We asked the alderman this question yesterday at the dedication of the honorary Joe Kopera Parkway sign.
The alderman responded not with an answer to the question, but instead with his thoughts on permits. “For two years they [Free Green Can] were trying to get permits… Well, actually they started trying three years ago, before me [as alderman].”
Moreno defended Free Green Can, while referencing Mayor Rahm Emanuel, who has been known for saying that people need to think creatively and out of the box. “These are tough times,” Moreno said. “My biggest fear with the cans was that they would get stickers on them, graffiti, like on the post office boxes. They didn’t.”
I then asked the alderman, and Matt Bailey, who was at the ceremony, about the fact that the Free Green Can press release touts that no taxpayer money is used in the maintenance of the cans and that according to the Our Urban Times report, vendor Cleanslate was tasked with maintaining Wicker Park’s 20 Free Green Cans. Cleanslate, as previously mentioned, is supported through taxpayer funded SSA #33 contracts. In addition to the Wicker Park Bucktown SSA #33, Cleanlate enjoys contracts with a long list of city clients, including chamber of commerce branches in West Town, South Shore, Little Village, and Lincoln Park.
“[Free Green Can] had a separate contract with Cleanslate,” Bailey told me.
Fair enough, maybe. I mean, I guess someone will have to find out if part of the local Cleanslate’s worker duties were to service Wicker Park’s Free Green Trash Cans through a direct relationship with Free Green Can, rather than as an add-on to their existing SSA #33 supported duties, like maintaining the SSA’s green-topped cans. I didn’t see Free Green Can in this 2011 Cleanslate client list, but it’s possible their site hasn’t been updated.
And, what about the ads? Were they free? How much did it cost to advertise Moreno’s face on the cans?

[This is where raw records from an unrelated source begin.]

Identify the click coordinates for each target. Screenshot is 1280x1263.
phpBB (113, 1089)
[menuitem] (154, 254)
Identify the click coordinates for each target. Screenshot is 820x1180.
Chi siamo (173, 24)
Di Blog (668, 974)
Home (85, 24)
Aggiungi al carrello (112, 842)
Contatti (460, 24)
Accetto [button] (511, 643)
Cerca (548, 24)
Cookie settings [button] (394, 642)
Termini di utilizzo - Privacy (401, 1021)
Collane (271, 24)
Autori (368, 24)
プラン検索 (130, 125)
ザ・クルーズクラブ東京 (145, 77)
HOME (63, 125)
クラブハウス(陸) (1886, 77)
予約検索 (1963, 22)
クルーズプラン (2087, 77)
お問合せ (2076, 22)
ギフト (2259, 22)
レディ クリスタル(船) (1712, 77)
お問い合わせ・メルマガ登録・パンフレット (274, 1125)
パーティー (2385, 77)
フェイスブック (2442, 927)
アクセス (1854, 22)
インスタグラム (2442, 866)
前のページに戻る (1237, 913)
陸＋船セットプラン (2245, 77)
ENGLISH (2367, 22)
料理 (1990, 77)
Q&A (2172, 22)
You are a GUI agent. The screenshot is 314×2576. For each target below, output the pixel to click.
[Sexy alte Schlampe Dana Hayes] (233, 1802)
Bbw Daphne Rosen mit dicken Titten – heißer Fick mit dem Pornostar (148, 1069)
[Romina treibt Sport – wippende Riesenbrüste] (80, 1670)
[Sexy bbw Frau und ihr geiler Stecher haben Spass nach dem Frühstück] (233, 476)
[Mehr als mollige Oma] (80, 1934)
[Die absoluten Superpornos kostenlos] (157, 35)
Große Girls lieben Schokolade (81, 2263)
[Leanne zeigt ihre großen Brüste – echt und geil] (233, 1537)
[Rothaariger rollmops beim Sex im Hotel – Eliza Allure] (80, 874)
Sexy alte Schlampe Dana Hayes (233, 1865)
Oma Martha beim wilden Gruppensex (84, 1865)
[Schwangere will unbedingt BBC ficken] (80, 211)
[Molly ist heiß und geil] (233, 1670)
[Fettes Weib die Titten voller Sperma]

Per Bailey, they “haven’t gotten the invoice yet,” so they are not sure how much the ad space on the cans featuring Moreno will cost them.
Bailey told me that there was no connection between the cans and the sandwich board signs. Moreno reminded me that sandwich boards are still permitted as long as they are inside of sidewalk cafes, per the Division Street Sidewalk Cafe Protocol Meeting last week.
On the walk home from the ceremony, I noticed that the Free Green Can at Milwaukee and Western that I’d enjoyed using had been removed. Prior to that can, I’d simply walked a few more feet onto the McDonald’s lot, and used their red trash bin, which is what I imagine other people waiting for the bus on that corner will now do.
I will miss using the Free Green Cans because they served a purpose, even if how they managed to get onto the streets remains a mystery. A promotion on the side of one can hoping to attract new advertisers reads, “Talk to Chicago,” and indeed the cans have spoken, perhaps saying Chicago politics as usual.
Alisa Hauser often uses the collective “we” when writing for the Pipeline, but to be perfectly clear, this Op-Ed post reflects her opinions on the Free Green Cans and not those of anyone else. Born in Flint, Michigan, Alisa has spent her entire life in the Midwest, from the suburbs of Chicago to the hills of southeastern Ohio, where she majored in Creative Writing-Poetry at Ohio University in Athens, Ohio. She’s lived in Wicker Park since 2005.